David DeVallance describes himself as “a processing and composites guy.”
As an assistant professor in West Virginia University’s wood science and technology program, he develops products from wood and various waste materials to produce sustainable materials for building and other uses. Stop by his office, and he’ll show you samples of a composite of wood and textile residue that he, along with colleagues in wood science and WVU’s fashion design and merchandising program, pressed in the program’s laboratory.
Industry experience taught him that, while innovative, sustainably produced wood products are great in their own right, demand for those products is a key part of the equation. That’s why he’s studying the demand for certified and “green” wood products in the building industry of the Appalachian region.

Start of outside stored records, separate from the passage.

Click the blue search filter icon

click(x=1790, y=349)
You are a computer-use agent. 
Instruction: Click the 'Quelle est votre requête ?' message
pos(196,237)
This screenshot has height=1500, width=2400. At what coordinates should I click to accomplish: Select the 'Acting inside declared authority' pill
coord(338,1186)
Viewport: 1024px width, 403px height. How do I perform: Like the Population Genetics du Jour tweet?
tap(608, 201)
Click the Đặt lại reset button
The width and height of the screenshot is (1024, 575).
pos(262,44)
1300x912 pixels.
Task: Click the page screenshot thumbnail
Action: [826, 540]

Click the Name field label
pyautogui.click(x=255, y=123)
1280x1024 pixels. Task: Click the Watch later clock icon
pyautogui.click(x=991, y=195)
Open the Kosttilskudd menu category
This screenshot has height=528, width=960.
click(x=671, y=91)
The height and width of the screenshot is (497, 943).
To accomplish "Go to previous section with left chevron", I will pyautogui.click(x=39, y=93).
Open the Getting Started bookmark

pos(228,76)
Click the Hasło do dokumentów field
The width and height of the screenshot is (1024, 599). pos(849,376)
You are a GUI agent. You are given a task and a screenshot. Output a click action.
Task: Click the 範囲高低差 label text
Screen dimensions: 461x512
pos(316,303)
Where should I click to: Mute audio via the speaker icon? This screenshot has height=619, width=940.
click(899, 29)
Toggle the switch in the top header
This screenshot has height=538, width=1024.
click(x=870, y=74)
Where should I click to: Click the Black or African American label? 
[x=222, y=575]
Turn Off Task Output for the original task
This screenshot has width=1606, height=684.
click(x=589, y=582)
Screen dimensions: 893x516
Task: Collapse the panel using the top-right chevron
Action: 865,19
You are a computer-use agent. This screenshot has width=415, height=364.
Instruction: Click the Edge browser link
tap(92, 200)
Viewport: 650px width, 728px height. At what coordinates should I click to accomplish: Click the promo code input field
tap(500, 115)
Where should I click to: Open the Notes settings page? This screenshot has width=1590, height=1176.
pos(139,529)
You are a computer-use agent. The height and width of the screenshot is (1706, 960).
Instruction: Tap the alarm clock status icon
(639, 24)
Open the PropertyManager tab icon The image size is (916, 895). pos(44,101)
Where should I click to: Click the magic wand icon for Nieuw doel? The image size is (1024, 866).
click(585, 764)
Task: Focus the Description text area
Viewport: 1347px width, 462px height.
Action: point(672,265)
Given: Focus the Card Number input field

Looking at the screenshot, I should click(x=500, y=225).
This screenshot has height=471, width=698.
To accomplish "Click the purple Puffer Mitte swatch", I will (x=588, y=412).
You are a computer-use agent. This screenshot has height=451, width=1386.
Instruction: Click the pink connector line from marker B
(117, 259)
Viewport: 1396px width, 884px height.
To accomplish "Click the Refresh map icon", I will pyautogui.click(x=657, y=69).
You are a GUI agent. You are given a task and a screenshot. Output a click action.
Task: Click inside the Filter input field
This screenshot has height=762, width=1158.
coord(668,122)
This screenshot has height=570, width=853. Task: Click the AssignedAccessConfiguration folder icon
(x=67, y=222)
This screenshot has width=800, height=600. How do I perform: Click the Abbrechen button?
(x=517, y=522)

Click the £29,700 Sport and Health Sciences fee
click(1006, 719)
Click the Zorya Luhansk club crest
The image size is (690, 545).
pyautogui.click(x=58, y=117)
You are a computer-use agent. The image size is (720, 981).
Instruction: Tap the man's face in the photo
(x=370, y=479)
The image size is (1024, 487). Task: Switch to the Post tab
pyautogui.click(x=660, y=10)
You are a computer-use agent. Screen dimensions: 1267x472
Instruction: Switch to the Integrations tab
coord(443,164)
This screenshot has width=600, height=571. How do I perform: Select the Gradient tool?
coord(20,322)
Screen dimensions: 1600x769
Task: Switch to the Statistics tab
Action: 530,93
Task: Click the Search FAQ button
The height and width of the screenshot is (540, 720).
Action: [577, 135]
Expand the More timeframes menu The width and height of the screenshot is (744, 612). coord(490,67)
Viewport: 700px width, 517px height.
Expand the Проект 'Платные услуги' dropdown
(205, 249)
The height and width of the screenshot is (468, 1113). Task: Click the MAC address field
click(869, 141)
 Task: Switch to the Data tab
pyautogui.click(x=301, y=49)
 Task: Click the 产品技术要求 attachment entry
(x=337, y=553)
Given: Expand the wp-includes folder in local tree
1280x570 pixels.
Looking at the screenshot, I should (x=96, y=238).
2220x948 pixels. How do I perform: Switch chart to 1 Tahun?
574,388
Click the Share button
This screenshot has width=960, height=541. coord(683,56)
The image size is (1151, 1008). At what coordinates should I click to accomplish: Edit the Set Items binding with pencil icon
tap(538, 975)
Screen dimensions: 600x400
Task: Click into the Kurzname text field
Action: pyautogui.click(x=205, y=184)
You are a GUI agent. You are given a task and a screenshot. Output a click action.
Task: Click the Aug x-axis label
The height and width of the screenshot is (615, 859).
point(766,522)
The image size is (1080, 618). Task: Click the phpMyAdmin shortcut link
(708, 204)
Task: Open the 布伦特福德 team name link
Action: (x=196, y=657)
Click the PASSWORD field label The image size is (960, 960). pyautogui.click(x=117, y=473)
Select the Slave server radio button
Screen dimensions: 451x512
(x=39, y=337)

With funding from Rural Action, an Ohio-based organization that seeks to foster social, economic and environmental justice, DeVallance, along with Shawn Grushecky of WVU’s Appalachian Hardwood Center, will look at the level of use of certified wood products in the construction of affordable housing in states in the Appalachian region.
Certified wood products are derived from forests that practice sustainable harvesting methods. Certification is provided by organizations like the Forest Stewardship Council and the Sustainable Forestry Initiative.
Building organizations concerned with sustainability, like Leadership in Energy and Environmental Design and the National Association of Home Builders, factor use of certified and “green” wood products in their evaluation of a structure’s relative greenness.
And state agencies that fund affordable housing give varying degrees of weight to choice of building materials, if those materials were locally sourced, and other factors in their guidelines for sustainable design and building.
It’s a jumble of different guidelines, and part of DeVallance’s work will be to figure out the ways they factor into demand for wood products that are assigned points under the various green building programs. He notes that there are a number of wood products businesses in the Appalachian region, but it’s unclear how well they’re able to market their products to the affordable housing sector of the building industry.
“One of the questions we’d like to answer is, do we need to develop a system that connects the region’s manufacturers of wood products with green builders,” DeVallance said. Other factors DeVallance will consider include the local availability of certified wood products.
“The emerging green building sector has potential as being a significant market opportunity for Appalachian hardwood manufacturers,” DeVallance said. “However, to successfully position current hardwood products and newly developed, value-added composites, more knowledge is needed regarding the attributes that green consumers demand out of the products they purchase.”